Input data Block Start
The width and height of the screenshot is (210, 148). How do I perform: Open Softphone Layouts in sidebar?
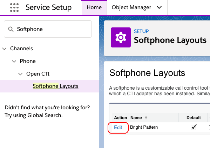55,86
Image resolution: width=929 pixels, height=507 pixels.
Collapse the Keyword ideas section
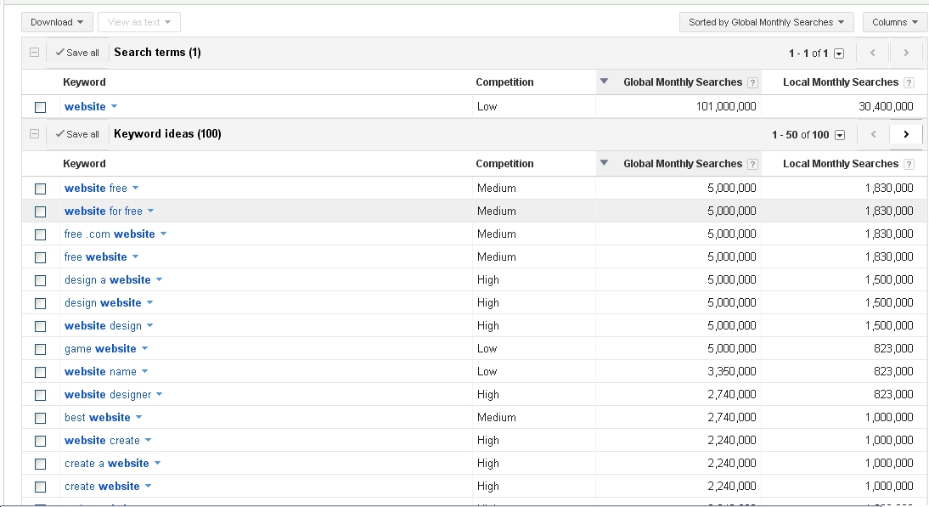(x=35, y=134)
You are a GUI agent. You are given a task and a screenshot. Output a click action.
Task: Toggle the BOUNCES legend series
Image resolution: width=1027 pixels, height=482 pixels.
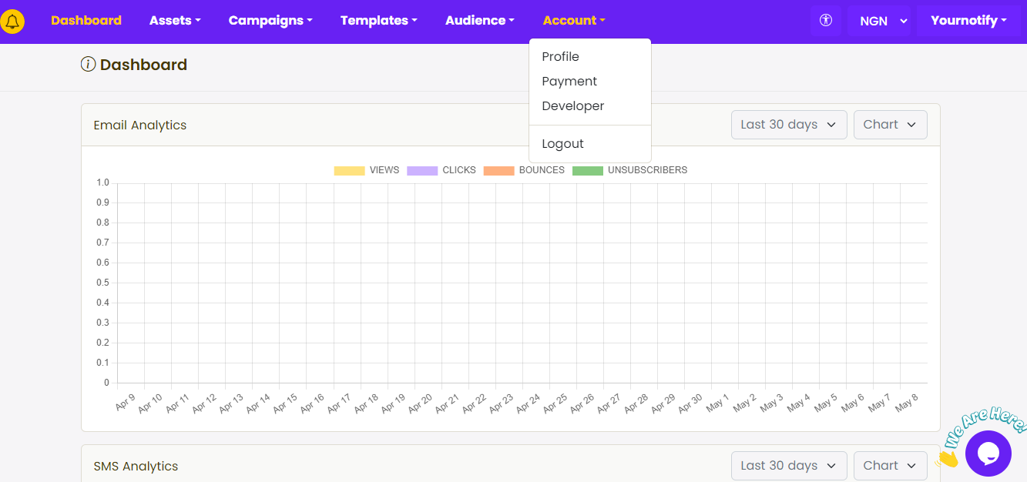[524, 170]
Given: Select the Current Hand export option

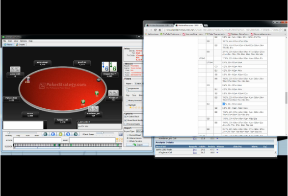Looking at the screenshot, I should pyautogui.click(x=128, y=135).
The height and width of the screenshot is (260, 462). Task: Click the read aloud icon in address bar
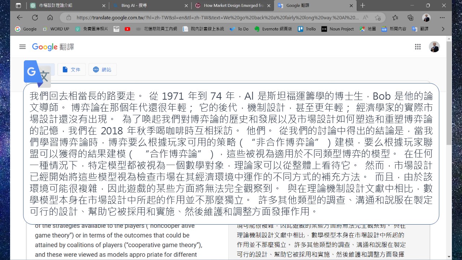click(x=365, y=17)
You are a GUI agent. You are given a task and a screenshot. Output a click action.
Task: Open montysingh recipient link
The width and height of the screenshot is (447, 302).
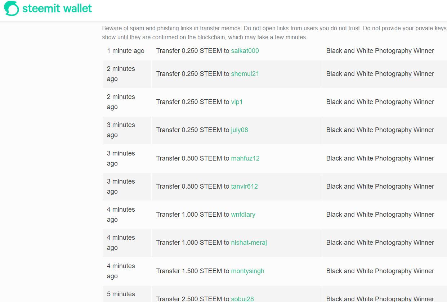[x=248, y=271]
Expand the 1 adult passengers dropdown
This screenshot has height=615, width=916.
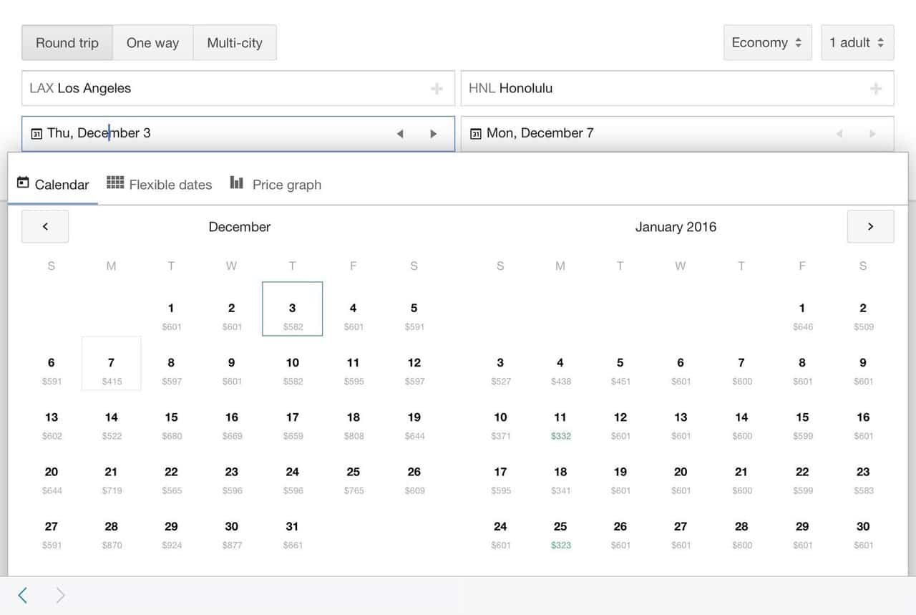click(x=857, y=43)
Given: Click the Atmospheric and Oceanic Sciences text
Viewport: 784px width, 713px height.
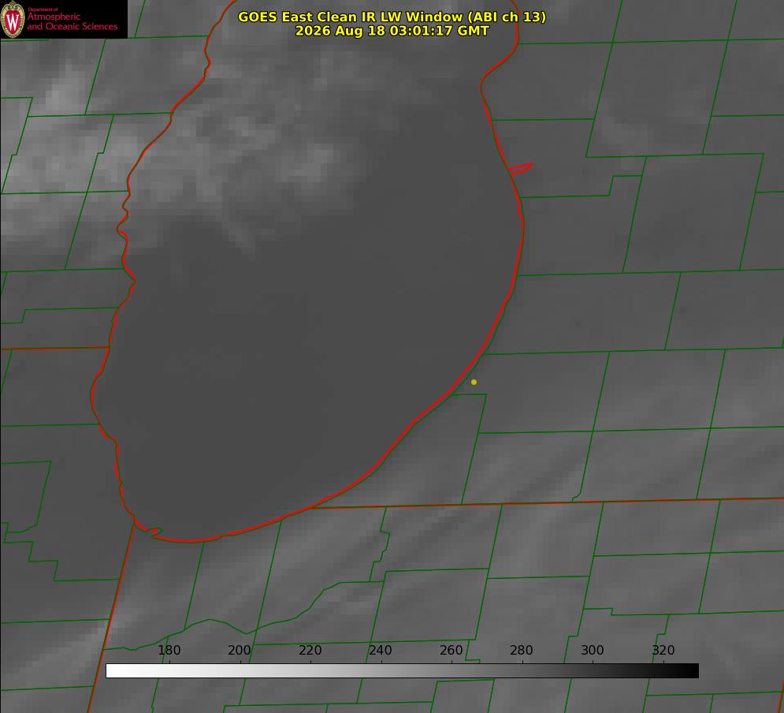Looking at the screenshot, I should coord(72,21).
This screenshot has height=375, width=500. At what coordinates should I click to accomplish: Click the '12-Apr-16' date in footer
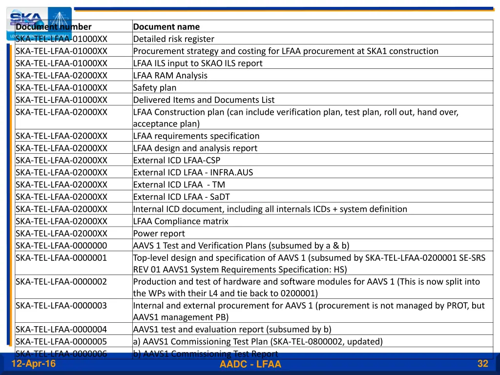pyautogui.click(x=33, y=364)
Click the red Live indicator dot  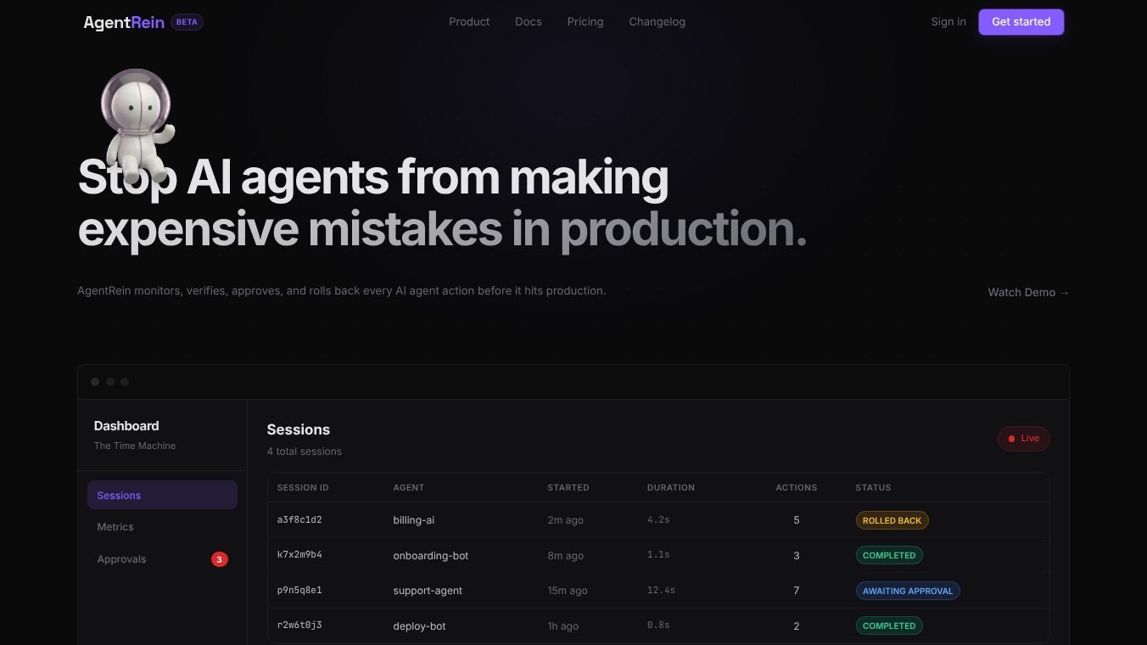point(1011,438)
Input data Block End
Input data Block Start
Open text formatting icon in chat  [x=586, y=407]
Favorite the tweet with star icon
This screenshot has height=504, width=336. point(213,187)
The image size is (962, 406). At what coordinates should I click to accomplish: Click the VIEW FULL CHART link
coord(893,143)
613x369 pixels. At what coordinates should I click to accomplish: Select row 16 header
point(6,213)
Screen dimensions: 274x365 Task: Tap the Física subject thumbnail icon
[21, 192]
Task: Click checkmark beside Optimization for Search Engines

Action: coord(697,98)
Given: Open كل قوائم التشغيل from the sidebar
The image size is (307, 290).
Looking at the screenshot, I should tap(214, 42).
Input data Block End
_Required work:_
In the entries above, which lines run from the one with "The width and height of the screenshot is (447, 302)." up to and including the one with "Given: Click the"? Write them out exactly, without the pictures.

_Exercise response:_
The width and height of the screenshot is (447, 302).
[x=248, y=271]
Expand the 1 adult passengers dropdown
This screenshot has height=615, width=916.
click(x=857, y=43)
Given: Click the Atmospheric and Oceanic Sciences text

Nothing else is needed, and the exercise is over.